ROI: Why iPads Make Lousy Christmas Gifts - WSJ.com: "...OK, I admit it: I've been wrong about Apple stock lately. After correctly turning bullish at $85 two years ago, I turned cautious waaay too early. My mistake? This isn't a technology company. It's a luxury brand, like Hermès or Tiffany. And it's wooed customers so they'll pay almost anything for its products. Last Christmas, Apple's gross margins were 41%. That's incredible. It's good for Apple, good for stockholders—but not so good for shoppers. Me, I don't want to support someone else's 60% markups with my own dollars. Generally speaking, the smarter move is to invest in the Tiffanys of the world—and shop at the Wal-Marts..."

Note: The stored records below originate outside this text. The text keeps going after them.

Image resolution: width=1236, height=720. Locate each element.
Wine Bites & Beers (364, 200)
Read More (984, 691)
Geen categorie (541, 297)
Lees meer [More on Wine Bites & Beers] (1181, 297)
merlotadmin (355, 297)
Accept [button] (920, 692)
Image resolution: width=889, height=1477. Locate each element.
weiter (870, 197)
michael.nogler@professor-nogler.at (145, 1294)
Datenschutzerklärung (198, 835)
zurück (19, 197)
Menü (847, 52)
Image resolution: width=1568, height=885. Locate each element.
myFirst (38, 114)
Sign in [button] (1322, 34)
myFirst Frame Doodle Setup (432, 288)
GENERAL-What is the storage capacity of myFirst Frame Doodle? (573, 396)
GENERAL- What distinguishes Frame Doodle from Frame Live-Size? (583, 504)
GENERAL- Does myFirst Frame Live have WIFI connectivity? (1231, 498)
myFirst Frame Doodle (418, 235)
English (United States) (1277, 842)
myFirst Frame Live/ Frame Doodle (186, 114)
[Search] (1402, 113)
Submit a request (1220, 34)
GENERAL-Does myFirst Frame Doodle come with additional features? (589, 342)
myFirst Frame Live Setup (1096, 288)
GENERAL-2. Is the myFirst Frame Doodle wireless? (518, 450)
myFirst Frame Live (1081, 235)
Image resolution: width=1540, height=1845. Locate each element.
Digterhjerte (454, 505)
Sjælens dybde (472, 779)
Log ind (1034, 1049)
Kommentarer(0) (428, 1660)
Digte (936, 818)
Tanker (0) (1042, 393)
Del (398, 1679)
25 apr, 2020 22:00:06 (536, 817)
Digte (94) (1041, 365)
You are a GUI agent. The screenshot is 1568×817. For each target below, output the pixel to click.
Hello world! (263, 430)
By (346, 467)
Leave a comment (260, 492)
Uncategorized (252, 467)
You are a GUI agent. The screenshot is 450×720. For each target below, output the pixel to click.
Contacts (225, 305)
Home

And 100: "...OK, I already knew about the fans. Last summer, three-quarters of the people standing in line so they could buy the new iPhone the moment it went on sale already owned an iPhone. But now it's the company, too. Look at how it reacted last spring, when a Silicon Valley blogger scooped an early iPhone 4: Next thing he knew he was being handcuffed on his lawn in front of his wife while police ransacked his house. And think of Steve Jobs, complaining that news coverage of the iPhone 4's troubled aerial had been "blown so out of proportion that it's incredible." Hmmm, out-of-proportion media coverage—you sure you want to go there, Steve? This is the guy marketing a new telephone under the slogan "This changes everything. Again." Maybe this stuff shouldn't matter to me, but I have to confess it's turning me off."
3 comments:
In my opinion Apple Stock is a ponzi scheme. It's not going to go up forever. What is missing from the equation are dividends.
That to me is the scam of all scams. People keep buying a stock from a successful company that offers no dividends.
What is the point of owning the stock? To ride it to the highest point, then jump off before others jump off and the price drops.
It's basically gambling. Dividends at least justify the Apple stock investment through ups and downs.
The bigger they rise, the harder they fall.
That I didn't know. That probably ought to be reason 1!
A "friend" works for a major bank and he/she says that what we're hearing is just very tip of a huge berg of corruption and that they know exactly who they're screwing and how.